§ WHAT IS BEING ASKED
Write out exactly the lines from the one containing "Task: Open the Bug" through the last line of the records below, and no others.

---

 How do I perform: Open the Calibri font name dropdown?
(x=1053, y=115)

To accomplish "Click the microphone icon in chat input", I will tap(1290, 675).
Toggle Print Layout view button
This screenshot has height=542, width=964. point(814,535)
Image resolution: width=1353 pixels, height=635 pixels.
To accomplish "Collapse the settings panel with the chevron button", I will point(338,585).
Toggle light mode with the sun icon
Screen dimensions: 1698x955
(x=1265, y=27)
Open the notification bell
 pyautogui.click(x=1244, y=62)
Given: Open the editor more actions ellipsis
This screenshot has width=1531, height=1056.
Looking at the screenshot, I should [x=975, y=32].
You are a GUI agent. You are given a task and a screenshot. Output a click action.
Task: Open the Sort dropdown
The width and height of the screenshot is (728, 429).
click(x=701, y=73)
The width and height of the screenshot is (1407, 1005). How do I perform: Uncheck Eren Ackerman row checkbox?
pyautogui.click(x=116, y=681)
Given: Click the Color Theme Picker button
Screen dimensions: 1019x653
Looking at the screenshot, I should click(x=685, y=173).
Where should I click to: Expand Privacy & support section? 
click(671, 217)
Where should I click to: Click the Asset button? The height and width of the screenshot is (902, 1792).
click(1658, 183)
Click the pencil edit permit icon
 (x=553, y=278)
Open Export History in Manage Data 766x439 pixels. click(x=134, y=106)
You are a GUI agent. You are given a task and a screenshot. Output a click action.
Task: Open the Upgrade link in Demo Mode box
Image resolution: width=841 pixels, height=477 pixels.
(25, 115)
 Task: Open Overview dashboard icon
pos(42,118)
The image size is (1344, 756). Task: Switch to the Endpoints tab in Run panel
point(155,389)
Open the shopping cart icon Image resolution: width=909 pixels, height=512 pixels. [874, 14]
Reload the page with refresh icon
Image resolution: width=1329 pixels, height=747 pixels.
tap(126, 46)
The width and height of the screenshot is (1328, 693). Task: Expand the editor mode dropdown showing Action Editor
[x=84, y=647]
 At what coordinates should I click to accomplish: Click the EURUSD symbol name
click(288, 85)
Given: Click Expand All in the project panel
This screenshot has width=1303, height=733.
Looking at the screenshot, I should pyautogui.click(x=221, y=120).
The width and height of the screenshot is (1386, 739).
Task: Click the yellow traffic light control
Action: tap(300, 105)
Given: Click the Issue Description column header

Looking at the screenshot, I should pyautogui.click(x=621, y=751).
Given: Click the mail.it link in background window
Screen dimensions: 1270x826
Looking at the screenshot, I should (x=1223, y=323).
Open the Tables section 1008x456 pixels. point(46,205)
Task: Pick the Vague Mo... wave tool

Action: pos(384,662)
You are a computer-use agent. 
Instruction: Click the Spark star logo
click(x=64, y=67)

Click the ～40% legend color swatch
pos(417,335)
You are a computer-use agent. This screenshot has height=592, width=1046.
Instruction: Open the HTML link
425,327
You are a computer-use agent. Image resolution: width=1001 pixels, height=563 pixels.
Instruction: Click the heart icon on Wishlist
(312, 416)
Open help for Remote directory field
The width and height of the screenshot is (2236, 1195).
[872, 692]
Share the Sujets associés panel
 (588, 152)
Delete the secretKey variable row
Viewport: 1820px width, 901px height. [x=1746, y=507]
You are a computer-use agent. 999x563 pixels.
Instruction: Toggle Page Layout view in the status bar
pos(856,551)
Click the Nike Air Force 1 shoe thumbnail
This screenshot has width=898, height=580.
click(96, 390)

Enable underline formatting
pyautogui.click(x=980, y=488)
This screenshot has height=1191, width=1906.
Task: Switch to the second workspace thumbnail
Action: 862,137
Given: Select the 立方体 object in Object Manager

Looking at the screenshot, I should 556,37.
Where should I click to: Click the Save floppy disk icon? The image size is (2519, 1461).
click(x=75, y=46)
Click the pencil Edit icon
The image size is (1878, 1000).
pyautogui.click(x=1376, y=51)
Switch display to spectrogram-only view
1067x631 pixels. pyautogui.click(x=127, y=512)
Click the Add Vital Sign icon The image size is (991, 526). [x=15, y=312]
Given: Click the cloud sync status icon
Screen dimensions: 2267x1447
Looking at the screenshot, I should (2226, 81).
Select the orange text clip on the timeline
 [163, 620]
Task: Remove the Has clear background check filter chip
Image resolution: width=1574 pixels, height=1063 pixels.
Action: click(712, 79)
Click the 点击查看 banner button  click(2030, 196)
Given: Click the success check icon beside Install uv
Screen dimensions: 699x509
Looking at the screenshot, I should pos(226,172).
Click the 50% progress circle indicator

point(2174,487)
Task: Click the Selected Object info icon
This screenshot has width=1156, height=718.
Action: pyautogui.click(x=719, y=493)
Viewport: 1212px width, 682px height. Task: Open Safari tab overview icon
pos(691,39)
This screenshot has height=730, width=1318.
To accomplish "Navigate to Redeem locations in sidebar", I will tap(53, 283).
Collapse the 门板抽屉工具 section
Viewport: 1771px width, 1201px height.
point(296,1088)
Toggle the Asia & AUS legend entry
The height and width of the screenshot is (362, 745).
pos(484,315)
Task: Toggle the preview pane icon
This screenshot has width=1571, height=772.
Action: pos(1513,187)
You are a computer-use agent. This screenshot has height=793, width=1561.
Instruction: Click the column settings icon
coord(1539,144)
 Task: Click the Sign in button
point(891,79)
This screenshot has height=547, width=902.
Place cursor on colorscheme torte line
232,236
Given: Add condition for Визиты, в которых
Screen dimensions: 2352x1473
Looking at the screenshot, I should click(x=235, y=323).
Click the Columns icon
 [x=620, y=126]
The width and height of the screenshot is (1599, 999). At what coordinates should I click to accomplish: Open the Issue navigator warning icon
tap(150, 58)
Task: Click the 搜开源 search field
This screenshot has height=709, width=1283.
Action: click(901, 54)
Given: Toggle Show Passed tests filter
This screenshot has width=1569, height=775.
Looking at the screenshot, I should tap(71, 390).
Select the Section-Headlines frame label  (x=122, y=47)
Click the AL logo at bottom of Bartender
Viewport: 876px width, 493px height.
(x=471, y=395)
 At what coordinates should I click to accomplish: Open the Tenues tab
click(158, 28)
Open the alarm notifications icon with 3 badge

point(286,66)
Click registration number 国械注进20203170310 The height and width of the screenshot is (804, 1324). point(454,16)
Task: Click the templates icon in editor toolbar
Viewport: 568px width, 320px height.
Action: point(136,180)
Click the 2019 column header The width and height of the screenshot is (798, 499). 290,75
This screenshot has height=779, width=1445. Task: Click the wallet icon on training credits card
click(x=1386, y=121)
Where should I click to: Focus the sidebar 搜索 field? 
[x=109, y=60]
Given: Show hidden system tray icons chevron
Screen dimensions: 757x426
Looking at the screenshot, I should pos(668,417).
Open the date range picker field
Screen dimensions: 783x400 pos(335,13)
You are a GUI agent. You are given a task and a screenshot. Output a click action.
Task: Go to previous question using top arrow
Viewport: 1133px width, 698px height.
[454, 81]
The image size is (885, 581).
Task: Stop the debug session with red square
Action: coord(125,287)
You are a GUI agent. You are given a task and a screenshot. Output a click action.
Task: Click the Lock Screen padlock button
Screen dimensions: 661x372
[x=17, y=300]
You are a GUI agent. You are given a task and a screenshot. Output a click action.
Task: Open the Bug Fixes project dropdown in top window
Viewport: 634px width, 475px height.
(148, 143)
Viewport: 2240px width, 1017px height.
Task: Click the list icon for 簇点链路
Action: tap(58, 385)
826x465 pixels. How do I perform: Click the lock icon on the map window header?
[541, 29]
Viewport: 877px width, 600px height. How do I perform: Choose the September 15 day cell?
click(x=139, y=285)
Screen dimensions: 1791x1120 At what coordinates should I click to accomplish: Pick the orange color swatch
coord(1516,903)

---

§ TASK RESULT
Task: Open the Bug Fixes project dropdown in top window
Viewport: 634px width, 475px height.
(148, 143)
Viewport: 2240px width, 1017px height.
Task: Click the list icon for 簇点链路
Action: tap(58, 385)
826x465 pixels. How do I perform: Click the lock icon on the map window header?
[541, 29]
Viewport: 877px width, 600px height. How do I perform: Choose the September 15 day cell?
click(x=139, y=285)
Screen dimensions: 1791x1120 At what coordinates should I click to accomplish: Pick the orange color swatch
coord(1516,903)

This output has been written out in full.